Pharmacist's unfortunate instruction on Kiwi patient's asthma medication

Publish Date
Friday, 29 June 2018, 8:24AM
NZ Herald

NZ Herald

A pharmacist's unfortunate mishap when writing instructions for a West Auckland patient's medication has gone viral after resurfacing online.

A Life Pharmacy pharmacist issued a Ventolin inhaler for a customer suffering from asthma but when the patient picked up the medication, the instructions were rather baffling.

"Shake well and inhale TWO puffs in the rectum for asthma," the prescription read.

The photo of the unfortunate instruction mix-up has resurfaced numerous times over the years and now an Auckland pharmacist has finally explained that the mishap is an easy mistake to make.

A pharmacist, who did not want to be named, explained that they use a lot of shortcut labels on prescriptions and that a spelling error would have completely changed the meaning.

"I'm always scared I will put this on a script.
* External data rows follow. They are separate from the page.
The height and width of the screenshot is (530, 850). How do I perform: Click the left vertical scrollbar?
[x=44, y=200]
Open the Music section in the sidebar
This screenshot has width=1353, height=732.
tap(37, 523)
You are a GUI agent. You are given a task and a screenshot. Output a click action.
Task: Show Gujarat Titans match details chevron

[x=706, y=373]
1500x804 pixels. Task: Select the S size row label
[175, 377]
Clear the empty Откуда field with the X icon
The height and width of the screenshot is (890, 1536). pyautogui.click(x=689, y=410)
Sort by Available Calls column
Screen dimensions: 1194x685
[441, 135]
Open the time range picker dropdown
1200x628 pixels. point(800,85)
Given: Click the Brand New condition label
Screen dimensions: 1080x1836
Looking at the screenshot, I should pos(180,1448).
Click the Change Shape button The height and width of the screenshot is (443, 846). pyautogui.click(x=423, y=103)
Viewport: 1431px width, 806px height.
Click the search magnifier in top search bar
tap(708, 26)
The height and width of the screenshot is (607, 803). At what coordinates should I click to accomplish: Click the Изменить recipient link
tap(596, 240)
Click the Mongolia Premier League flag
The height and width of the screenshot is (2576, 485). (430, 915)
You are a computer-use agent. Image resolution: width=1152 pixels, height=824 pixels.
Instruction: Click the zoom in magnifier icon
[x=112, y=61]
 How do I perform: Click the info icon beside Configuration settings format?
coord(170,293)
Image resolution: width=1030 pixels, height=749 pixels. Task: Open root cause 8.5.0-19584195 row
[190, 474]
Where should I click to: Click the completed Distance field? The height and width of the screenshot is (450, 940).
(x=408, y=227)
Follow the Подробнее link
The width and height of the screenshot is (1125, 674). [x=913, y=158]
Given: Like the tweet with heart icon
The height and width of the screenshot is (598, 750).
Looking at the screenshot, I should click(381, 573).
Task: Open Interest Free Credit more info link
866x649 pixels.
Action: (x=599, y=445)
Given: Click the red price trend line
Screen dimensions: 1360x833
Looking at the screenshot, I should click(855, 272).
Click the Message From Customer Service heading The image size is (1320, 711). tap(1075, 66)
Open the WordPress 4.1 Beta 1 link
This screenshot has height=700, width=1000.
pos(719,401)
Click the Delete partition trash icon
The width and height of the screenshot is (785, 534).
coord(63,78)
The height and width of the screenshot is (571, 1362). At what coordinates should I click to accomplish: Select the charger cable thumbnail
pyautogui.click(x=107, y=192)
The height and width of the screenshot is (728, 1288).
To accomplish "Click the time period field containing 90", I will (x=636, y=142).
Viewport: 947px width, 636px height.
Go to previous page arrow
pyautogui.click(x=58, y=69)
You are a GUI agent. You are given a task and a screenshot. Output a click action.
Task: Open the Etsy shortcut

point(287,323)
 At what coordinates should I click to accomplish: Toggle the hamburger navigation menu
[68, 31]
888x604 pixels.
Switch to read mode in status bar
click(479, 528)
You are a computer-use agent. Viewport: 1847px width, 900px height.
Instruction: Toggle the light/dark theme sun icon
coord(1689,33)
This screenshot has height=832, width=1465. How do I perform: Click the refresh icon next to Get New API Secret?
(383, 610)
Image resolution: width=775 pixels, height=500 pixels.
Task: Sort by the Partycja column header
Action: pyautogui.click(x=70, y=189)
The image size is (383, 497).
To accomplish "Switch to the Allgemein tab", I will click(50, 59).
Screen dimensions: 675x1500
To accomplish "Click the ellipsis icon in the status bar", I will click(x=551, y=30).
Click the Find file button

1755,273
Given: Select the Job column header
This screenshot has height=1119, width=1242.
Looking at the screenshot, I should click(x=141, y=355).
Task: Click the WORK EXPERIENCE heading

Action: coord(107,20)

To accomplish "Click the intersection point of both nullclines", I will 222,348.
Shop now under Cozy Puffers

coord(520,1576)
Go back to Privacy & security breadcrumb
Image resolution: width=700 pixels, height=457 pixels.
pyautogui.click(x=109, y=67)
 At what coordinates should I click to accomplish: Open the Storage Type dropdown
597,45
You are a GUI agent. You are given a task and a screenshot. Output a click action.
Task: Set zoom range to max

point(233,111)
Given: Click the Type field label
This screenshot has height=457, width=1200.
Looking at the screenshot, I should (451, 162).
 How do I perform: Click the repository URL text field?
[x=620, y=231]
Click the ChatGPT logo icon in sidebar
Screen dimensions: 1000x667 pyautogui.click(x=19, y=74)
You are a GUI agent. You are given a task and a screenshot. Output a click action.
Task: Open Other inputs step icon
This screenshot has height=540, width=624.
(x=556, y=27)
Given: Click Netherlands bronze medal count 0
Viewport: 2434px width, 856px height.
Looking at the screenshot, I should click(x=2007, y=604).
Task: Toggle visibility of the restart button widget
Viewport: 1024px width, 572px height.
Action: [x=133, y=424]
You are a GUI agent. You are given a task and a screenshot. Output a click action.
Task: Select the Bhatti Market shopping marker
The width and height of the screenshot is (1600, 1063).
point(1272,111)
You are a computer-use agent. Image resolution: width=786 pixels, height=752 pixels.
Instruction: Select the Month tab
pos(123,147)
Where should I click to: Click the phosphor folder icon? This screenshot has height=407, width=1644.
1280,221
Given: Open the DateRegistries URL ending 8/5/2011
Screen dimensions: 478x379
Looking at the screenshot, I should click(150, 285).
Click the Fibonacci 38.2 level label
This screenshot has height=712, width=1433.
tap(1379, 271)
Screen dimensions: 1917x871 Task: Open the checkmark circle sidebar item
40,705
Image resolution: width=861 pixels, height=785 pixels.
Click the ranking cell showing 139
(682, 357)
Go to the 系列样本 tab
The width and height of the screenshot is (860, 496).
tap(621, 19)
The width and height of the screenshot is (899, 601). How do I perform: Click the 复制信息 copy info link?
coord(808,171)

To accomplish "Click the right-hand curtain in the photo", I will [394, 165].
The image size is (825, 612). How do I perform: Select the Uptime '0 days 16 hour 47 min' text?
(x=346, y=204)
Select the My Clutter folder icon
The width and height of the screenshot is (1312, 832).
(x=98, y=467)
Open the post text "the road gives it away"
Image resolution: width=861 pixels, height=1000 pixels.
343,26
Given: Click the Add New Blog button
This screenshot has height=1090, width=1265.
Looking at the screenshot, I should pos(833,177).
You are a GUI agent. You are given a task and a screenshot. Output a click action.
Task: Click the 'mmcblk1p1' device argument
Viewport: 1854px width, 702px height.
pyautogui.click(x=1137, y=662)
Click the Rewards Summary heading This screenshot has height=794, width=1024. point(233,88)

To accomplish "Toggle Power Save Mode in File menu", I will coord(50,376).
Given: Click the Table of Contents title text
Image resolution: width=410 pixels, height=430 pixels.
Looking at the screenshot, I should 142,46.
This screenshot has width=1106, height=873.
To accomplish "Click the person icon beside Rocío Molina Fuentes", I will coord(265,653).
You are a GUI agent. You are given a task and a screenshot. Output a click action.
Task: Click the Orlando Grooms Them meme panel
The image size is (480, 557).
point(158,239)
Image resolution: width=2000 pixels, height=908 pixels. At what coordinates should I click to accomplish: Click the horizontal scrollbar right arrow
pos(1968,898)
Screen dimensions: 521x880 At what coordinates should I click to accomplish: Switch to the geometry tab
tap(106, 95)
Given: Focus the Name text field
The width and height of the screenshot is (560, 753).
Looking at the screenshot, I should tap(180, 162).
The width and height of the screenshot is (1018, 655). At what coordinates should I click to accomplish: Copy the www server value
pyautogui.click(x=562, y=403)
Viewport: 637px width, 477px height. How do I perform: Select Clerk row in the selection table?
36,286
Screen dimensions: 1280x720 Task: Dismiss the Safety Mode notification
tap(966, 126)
We use lots of keyboard shortcuts for writing labels, and a lot of them are Latin based. What should have been PRN, which stands for pro re nata (when required), lost an N to become PR which stands for rectum," he said.

A Kiwi doctor gave an example of how it should have been written in shorthand, saying: "If I were to rewrite those directions in shorthand they would look like 'inh (inhale) 2 pfs(puffs) po(by mouth) q4h(every 4 hours) prn(if needed)'."

Kiwis have taken to social media to poke fun at the situation, with both pharmacist and patient in the firing line.

"They clearly got confused between asthma and assma," one person wrote.

Another said: "No wonder New Zealand's asthma sufferers have never been cured."

"We've been taking out oral medication wrong this whole time!" one wrote.

According to the New Zealand Asthma Foundation, Ventolin inhalers should be taken orally.

They say that the inhaler should be held upright before being shaken thoroughly.

Breathe out through your mouth and push as much air from your lungs as you can. Put the mouthpiece in your mouth and close your lips around it.

"Push on the top of the canister all the way down while you breath in deeply all the way.

"Take the inhaler out and close your mouth."